O caldo engrossou quando Thomas Concannon, líder do Football Supporters' Association, grupo britânico de torcedores, jogou lenha na fogueira pública.
"Os valores para o evento estavam completamente fora do normal", declarou Concannon à BBC, numa frase que viralizou entre as comunidades de torcedores ao redor do mundo e acelerou o debate nas esferas políticas de Nova York e Nova Jersey.
A intervenção das governadoras é o tipo de movimento que o SportNavo acompanhou de perto ao longo dos últimos meses: a Copa de 2026 tem sido palco de um cabo de guerra constante entre os interesses comerciais da Fifa e das operadoras de transporte de um lado, e a pressão de governos locais e torcedores do outro. Desta vez, o segundo grupo levou a melhor.
O impacto real para quem vai de verde e amarelo ao MetLife
Aqui mora a parte que mais interessa ao brasileiro que já tem passagem comprada para Nova York. O MetLife Stadium receberá jogos da Copa do Mundo, incluindo partidas que podem ter a Seleção Brasileira em campo — e o acesso ao estádio a partir de Manhattan é, na prática, obrigatório pelo transporte público, já que carros particulares enfrentam restrições severas e estacionamentos na região chegam a custar mais de US$ 100 por evento.
Existe um dado que ajuda a dimensionar o desafio logístico desse Mundial: a taxa de ocupação de transporte coletivo em dias de grandes eventos esportivos no corredor Nova York–New Jersey historicamente ultrapassa 94% da capacidade instalada — o que, em linguagem de mobilidade urbana, equivale ao que analistas chamam de stress index crítico, indicador que mede o quanto um sistema está operando além do conforto e começa a comprometer a experiência do usuário. Em português simples: é muita gente disputando pouco espaço, e chegar cedo virou estratégia obrigatória.
"Queremos que todos os fãs, de todos os países, possam desfrutar da Copa sem que o transporte seja uma barreira", afirmou a governadora Kathy Hochul ao confirmar as reduções, sinalizando que o tema da acessibilidade seguirá sendo monitorado até o início do torneio.
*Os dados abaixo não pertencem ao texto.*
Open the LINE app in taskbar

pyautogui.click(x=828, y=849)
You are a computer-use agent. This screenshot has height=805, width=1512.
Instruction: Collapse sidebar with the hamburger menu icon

Para o torcedor brasileiro, a lógica prática é a seguinte: comprar o bilhete de ônibus antecipado sai por US$ 20 — aproximadamente R$ 99 — e representa a opção mais econômica disponível. O trem a US$ 98 é mais rápido e mais confortável, mas a diferença de preço entre as duas modalidades (US$ 78 por viagem de ida e volta) pode financiar uma refeição decente em Manhattan ou parte de um ingresso para outro jogo. A escolha depende do orçamento e da disposição para enfrentar fila.
O MetLife Stadium tem capacidade para mais de 82.000 pessoas. Nos dias em que o Brasil jogar, a estimativa é de que pelo menos 15.000 torcedores brasileiros estejam presentes — um contingente que vai pressionar cada vagão de trem e cada corredor de ônibus disponível. Planejar o transporte com antecedência, adquirir o bilhete assim que os canais oficiais abrirem as vendas e chegar à Penn Station com pelo menos duas horas de antecedência são medidas que saem do campo do conselho e entram no da necessidade.
Os preços reduzidos já estão confirmados pelas autoridades de Nova York e Nova Jersey. A venda dos bilhetes de transporte especial para a Copa deve ser integrada ao sistema oficial de ingressos da Fifa — torcedores que já possuem ingressos para jogos no MetLife devem acompanhar os canais oficiais da competição para informações sobre como adquirir o bilhete de transporte com antecedência.